Directions →
Set down the lines below, exactly, starting at the one that contains "Click the Rogaine ad star rating" and stopping at the last line, inclusive. Omit pictures.

Exercise material →
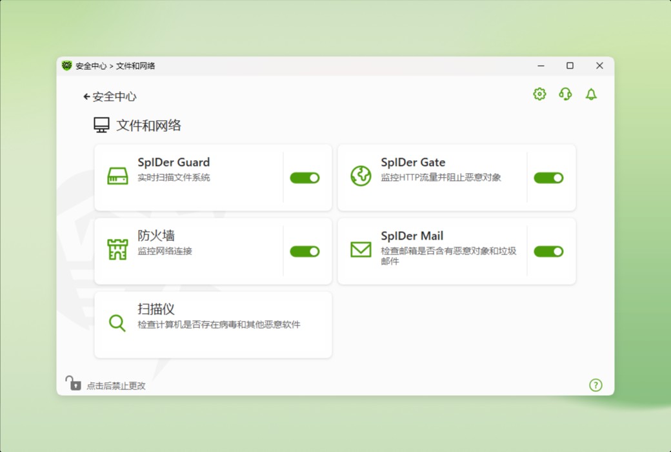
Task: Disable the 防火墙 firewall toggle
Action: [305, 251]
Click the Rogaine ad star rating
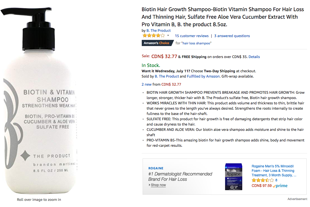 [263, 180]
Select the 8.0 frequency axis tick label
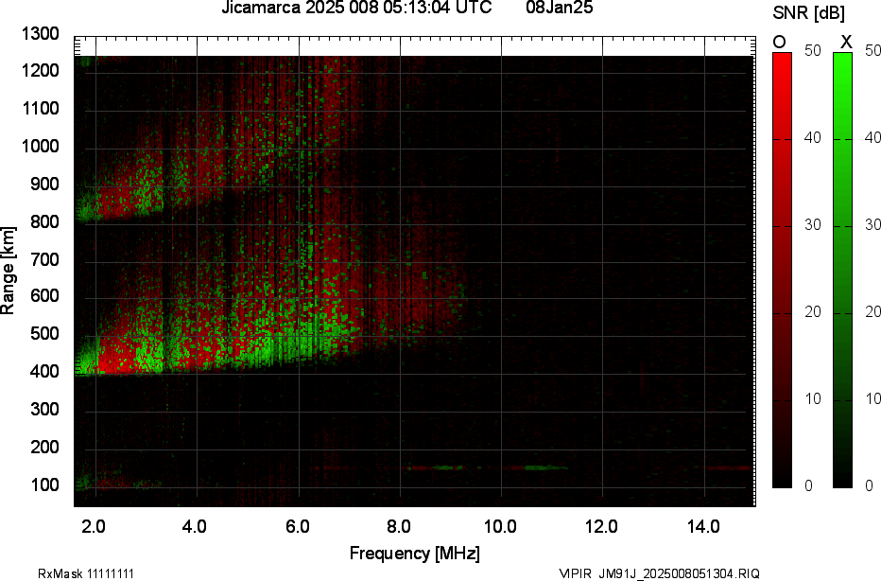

Task response →
Click the Rogaine ad star rating
 [263, 180]
Select the 8.0 frequency axis tick label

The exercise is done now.